Japan Geoscience Union Meeting 2018

Presentation information

[JJ] Evening Poster

B (Biogeosciences) » B-BG Biogeosciences & Geosphere-Biosphere Interactions

[B-BG03] Microbial ecology in earth and planetary sciences

Wed. May 23, 2018 5:15 PM - 6:30 PM Poster Hall (International Exhibition Hall7, Makuhari Messe)

convener:Michinari Sunamura(University of Tokyo Dept. of Earth & Planetary Science), Natsuko Hamamura(Kyushu University), Keisuke Koba(京都大学生態学研究センター, 共同), Yuki Morono(Kochi Institute for Core Sample Research, Japan Agency for Marine-Earth Science and Technology)

[BBG03-P01] Traces of microorganisms in reefal microbial crusts discovered in a Holocene reef sediment core from the Ryukyu Archipelago

*Syou Koyano1, Masaaki Chinen2, Fumito Shiraishi3, Kazuhiko Fujita1 (1.Graduate School of Engineering and Science, University of the Ryukyus, 2.Daisekirinzan Rock Museum, 3.Graduate School of Science, Hiroshima University)

Keywords:Reefal microbial crust, Holocene, Microbioerosion

The Reefal Microbial Crust (RMC) is a microbial carbonate formed by benthic microorganisms which cover the surfaces and cavities of dead coral skeletons and induce the precipitation of carbonate crystals. There are still many questions on their formation processes and controlling factors. Several centimeters-thick carbonate crusts similar to the RMC were found on the surfaces and cavities of fossil corals from a Holocene reef sediment core drilled on an offshore coral reef of Okinawa Island, the Ryukyu Archipelago (Ryukyus). The RMC-like crusts found in the Ryukyus mainly consist of high-Mg calcite, and contain bioclasts and siliciclastics, but traces of microorganisms that are likely involved in the formation have not yet been observed. Therefore, we aim to observe the microstructure, to find the traces of microorganisms in the RMC-like crusts, and to elucidate their formation processes.

Samples containing the RMC-like crusts were obtained from a Holocene reef sediments core (total length: 8.0 m) drilled at the Naha new port pier (Okinawa, Japan). The depositional age of the core is ca. 7540 to 7350 cal yr BP for fossil corals at a core depth of 7.5 to 6.5 m, and ca. 7000 to 6760 cal yr BP for fossil corals at a core depth of 4.0 m. Five slab samples, in which the RMC-like crusts were observed, were selected from the core, and two cuboid samples (long axis: 25 to 30 mm, short axis: 5 mm) were cut from each slab. The cuboid samples were immersed in 5% H2O2 and cleaned ultrasonically in Milli-Q water (a cross-section surface sample). In addition, the surface was impregnated with epoxy resin under a vacuum condition, polished and etched superficially in 5% HCl for 30 seconds (an etched surface sample). Surface microstructure and traces of microorganisms in the RMC-like crusts were observed on both cross-section and etched surface samples using scanning electron microscope (SEM). Element composition analysis (qualitative spot analysis) was carried out using energy dispersive X-ray spectroscopy (EDX) to examine elemental components of crystals and particles.

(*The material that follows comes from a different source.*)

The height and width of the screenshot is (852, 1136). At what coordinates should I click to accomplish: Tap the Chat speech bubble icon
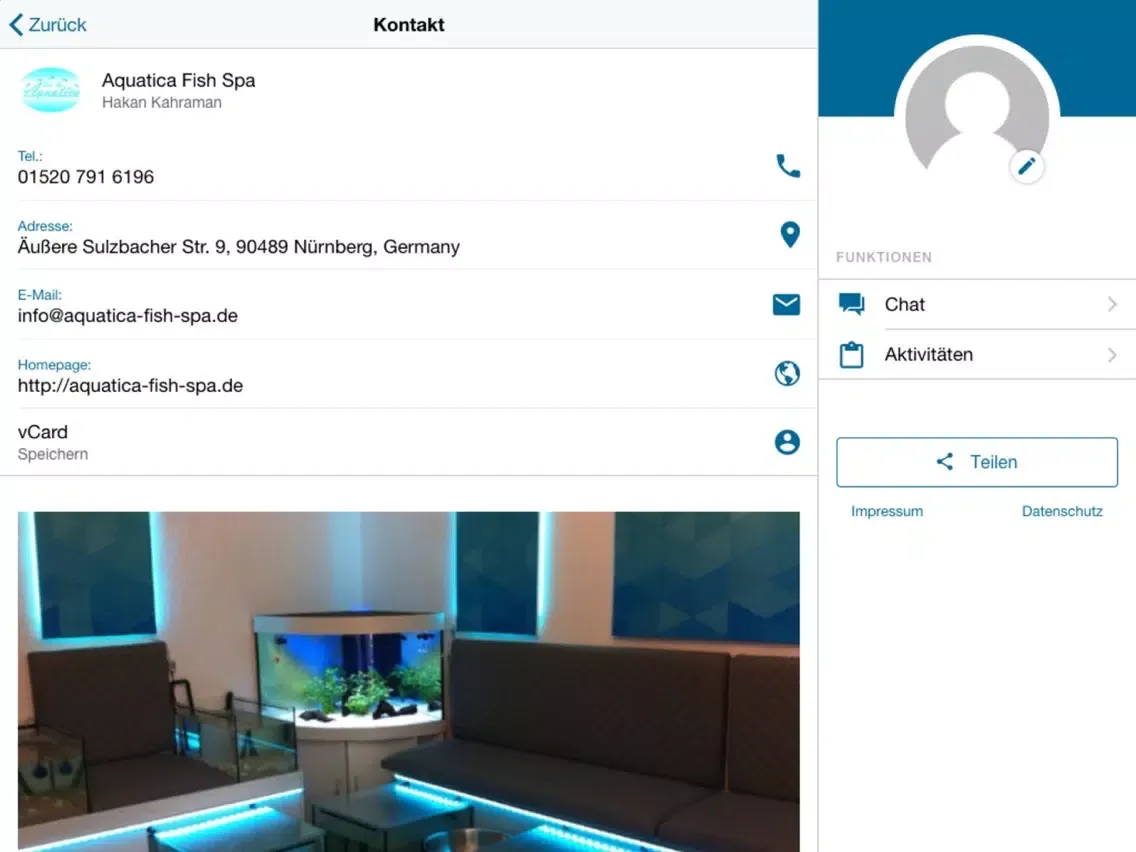851,305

Observations of the cross-section surfaces confirmed aggregates of aligned and lumpy pores on the surfaces of RMC-like crusts. Peloidal microcrystalline aggregates with a diameter of approximately 20 to 100 μm were observed in the pores of RMC-like crusts and fossil corals. Bioclasts (e.g. coral and shell fragments) and siliciclastics (e.g. quartz and potassium feldspar) were observed in the peloidal microcrystalline aggregates. The following four kinds of carbonate crystals were observed in the aggregates: high-Mg calcite of braded and “rice-grain” shapes, high-Mg calcite with Al and Si in “ash-like” appearance, and acicular aragonite. Observations of the etched surfaces also confirmed laminated and clotted casts of pores in RMC-like crusts, and clotted masses developed in the cavities of coral skeletons. Casts of bioclasts and remnants of siliciclastics were observed in the laminated and clotted casts. Tubular microbioerosion traces with a diameter of about 2 to 5 μm were also observed in the laminated and clotted casts.

These observations showed the presence of both laminated stromatolite-like parts and a clotted thrombolite-like parts in the RMC-like crusts from the Ryukyus. In addition, peloidal microcrystalline aggregates and microbioerosion traces similar to those produced by cyanobacteria were observed in the interior and in the vicinity of RMC-like crusts. Therefore, we confirmed that carbonate crusts found in the Ryukyus are RMCs. RMCs from the Ryukyus are likely formed by irregular accumulations of two parts: a dense part where bioclasts and siliciclastics has been trapped by high-Mg calcite cements induced by microbial community, and a pore part where bioclasts associated with microbioerosion and peloidal microcrystalline aggregates are observed.